A due maligni spiriti il mortale
offre l’incenso e mette in lor balìa
la vita e il cor, onde Ragion si parte
da casa nostra. Vuoi saperne il nome?
Ambizïon, Amor, ecco i diavoli
che fan del viver nostro aspro governo.
Quella, potente più d’Amor, distende
ampio il dominio, e dell’Amor fin anco,
come vo’ dimostrar, usurpa il trono.
Narra una storia del buon tempo antico
e non di questo, in cui viviam, men bello,
che fu già un Re, che visto in mezzo a un prato
allegramente pascolar un gregge
e sano e bello e grazie alle indefesse
cure del suo Pastor molto fiorente:
- Amico, - disse a lui, - per arte e studio
d’esser pastore d’uomini sei degno.
Lascia dunque l’armento e vieni e reggi,
ministro di giustizia, uomini e stati -.
E detto fatto, ecco il Pastor seduto
colla bilancia in man. D’uomini al mondo
non conoscea che un piccolo eremita,
e il suo saper non iva oltre alle pecore,
ai lupi, ai cani; ma il buon senso in lui
era maestro, e col buon senso, amici,
vien tutto il resto. Così fu. D’impaccio
ben si togliea, quand’ecco l’eremita
gli venne innanzi a predicar: - Fratello,
fratel, che veggo io mai? sogno o son desto?
Tu grande, tu ministro? ahi poveretto!
Non fidarti dei re. Varia fortuna
è l’umor dei potenti; ah! troppo cara
si paga poi, ché a voli repentini
sogliono i precipizi esser vicini -.
Sorrise il buon Pastor. E l’eremita,
seguitando la predica, soggiunse:
- Non credere all’inganno che seduce,
ma credi a me, fratello. Adulazione
già ti guasta il cervello, e mi ricordi
colui che visto assiderato in terra
un serpente, credendolo un frustino,
poi che perduto avea da tempo il suo,
lo raccolse e ne rese grazie al cielo.
Ma un passeggier gli disse: "O Dio, gettate
lungi da voi quell’animal perverso:
è un serpente". "È un frustino." "Io vi ripeto
ch’egli è un serpente, e che m’importa il fiato
sprecar per voi? volete il bel tesoro
custodir, miserabile?" "Sicuro,
il mio frustino non valea due soldi
e questo è nuovo. È invidia che in voi canta."
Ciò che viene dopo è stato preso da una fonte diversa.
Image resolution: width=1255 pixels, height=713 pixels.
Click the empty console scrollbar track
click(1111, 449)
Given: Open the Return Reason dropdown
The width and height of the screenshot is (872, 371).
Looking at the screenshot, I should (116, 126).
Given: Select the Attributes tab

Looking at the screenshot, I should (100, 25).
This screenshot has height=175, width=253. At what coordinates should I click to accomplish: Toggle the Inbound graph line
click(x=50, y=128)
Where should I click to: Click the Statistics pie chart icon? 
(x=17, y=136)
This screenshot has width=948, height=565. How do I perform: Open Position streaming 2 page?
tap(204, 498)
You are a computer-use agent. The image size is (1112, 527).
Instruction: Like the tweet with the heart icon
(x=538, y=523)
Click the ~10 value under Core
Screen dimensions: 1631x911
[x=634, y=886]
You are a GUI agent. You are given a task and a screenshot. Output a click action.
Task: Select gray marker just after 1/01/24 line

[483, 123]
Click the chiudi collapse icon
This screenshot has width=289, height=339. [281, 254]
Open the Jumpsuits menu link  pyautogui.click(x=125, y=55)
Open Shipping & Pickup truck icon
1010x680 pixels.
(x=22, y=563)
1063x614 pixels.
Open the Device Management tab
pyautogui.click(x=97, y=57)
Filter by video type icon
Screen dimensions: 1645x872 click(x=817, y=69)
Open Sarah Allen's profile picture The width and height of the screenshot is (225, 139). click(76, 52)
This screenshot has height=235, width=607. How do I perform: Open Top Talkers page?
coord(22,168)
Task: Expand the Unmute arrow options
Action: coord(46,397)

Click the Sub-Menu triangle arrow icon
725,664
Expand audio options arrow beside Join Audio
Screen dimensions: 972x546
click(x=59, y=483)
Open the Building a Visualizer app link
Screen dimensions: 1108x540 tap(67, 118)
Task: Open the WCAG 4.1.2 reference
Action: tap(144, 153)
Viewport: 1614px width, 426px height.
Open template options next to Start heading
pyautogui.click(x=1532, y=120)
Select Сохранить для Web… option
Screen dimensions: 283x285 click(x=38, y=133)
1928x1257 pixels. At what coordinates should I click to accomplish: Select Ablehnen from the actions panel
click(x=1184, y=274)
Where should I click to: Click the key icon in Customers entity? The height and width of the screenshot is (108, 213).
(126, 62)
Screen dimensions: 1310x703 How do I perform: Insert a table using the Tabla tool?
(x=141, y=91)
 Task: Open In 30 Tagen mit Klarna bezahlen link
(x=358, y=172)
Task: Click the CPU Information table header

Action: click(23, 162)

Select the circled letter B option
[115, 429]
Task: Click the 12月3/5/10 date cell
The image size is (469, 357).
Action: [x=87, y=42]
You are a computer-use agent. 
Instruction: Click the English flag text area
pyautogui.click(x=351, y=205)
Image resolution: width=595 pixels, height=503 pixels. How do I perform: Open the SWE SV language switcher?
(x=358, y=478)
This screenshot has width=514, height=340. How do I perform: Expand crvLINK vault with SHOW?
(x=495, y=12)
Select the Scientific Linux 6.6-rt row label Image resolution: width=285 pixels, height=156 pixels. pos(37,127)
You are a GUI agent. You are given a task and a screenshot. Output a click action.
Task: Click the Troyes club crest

Ma il testardo pagò ben presto il fio,
che il feroce animal, sciolte le membra,
al suo padrone morsicò con tanta
ira la man, ch’ei ne perdette i giorni.
Fratello, guarda che non torni in peggio
la tua semplicità. - Quali malanni
peggiori della morte? - E l’eremita:
- Quali? vedrai, ma sarà tardi. Addio -.
Non molto dopo ecco comincia il principe,
da segreti eccitato odi e da invidie,
del cuore a dubitar non che del merito
di questo in prima celebrato giudice.
Nascon raggiri, cabale si ordiscono,
muovon accuse e già di lui si mormora
che di ricchezze confiscate ha colmo
un suo palagio e che rinchiuso a dieci
chiavi egli tien un gran tesor di gemme
dentro uno scrigno.
Allora il mio Pastore
apre lo scrigno di sua man e, oh vista!
Come scornati innanzi a lui rimasero
maligni e accusatori! Entro la cassa
erano i vecchi cenci del buon uomo,
un cappello, una giubba, un cesto, un curvo
bastone e, credo, un’umile zampogna.
- Dolce tesor, - ei disse, - o cari oggetti,
che non tiraste mai della menzogna
e dell’invidia i fulmini, venite.
Usciam da questo splendido palagio
come si esce da un sogno. A me perdono
date, o mio Sire, se dal cor trabocca
la mia parola, ma, venendo in Corte,
già questo giorno avea previsto e l’ora
in cui sarei caduto, e se la merita
la nostra vanità; ma quanti al mondo
non hanno un picciol grano nel cervello
di stolta vanità? Palagio, addio.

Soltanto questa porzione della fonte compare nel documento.